Items from a data source:
====

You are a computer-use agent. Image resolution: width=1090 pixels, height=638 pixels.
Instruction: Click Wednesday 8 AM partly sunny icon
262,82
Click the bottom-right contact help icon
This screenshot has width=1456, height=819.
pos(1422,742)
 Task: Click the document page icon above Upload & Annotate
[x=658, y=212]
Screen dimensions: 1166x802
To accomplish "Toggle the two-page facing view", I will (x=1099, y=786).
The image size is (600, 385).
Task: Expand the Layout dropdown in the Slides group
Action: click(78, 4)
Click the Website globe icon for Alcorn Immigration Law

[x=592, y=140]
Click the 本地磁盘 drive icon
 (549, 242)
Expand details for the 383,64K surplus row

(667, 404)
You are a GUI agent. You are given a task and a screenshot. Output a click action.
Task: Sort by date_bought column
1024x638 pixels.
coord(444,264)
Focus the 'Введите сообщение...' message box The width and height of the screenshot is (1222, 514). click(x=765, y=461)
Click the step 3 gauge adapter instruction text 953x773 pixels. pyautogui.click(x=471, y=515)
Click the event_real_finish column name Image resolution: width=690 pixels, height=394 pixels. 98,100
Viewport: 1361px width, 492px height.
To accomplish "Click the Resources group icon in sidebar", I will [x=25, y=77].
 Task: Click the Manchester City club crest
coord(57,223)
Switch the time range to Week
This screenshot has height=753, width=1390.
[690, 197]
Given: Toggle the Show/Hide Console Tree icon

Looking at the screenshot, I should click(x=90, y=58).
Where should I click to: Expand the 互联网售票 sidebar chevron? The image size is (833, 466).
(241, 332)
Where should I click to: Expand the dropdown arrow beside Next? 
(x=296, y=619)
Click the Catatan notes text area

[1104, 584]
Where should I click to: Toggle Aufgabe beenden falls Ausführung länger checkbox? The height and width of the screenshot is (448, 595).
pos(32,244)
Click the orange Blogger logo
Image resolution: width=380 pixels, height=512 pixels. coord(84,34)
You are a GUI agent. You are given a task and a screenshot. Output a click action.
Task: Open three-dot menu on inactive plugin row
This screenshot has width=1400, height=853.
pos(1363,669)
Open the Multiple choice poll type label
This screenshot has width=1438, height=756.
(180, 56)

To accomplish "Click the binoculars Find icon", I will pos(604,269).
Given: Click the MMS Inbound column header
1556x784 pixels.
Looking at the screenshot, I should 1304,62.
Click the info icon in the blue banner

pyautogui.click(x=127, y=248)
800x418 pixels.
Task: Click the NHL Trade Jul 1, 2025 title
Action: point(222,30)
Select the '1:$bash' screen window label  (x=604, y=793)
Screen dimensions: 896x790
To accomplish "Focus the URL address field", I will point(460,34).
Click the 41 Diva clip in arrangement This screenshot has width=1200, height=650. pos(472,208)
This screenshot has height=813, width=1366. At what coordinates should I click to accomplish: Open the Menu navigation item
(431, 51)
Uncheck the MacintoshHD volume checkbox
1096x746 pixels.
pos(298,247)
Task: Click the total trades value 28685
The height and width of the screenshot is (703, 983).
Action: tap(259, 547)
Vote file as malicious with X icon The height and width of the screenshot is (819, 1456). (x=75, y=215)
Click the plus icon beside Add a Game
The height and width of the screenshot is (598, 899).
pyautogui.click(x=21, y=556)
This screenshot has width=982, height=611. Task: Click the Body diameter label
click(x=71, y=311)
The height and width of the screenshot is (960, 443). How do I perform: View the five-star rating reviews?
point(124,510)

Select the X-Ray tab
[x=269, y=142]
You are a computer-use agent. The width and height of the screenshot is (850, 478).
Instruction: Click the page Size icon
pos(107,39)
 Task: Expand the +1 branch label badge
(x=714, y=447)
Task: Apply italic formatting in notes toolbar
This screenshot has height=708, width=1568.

====

**TASK PROMPT**
Set down again, word for word, the stretch of records from the line with "Task: Sort by date_bought column" to the line with "Viewport: 1361px width, 492px height.", both of those lines included.

**WRITTEN RESPONSE**
Task: Sort by date_bought column
1024x638 pixels.
coord(444,264)
Focus the 'Введите сообщение...' message box The width and height of the screenshot is (1222, 514). click(x=765, y=461)
Click the step 3 gauge adapter instruction text 953x773 pixels. pyautogui.click(x=471, y=515)
Click the event_real_finish column name Image resolution: width=690 pixels, height=394 pixels. 98,100
Viewport: 1361px width, 492px height.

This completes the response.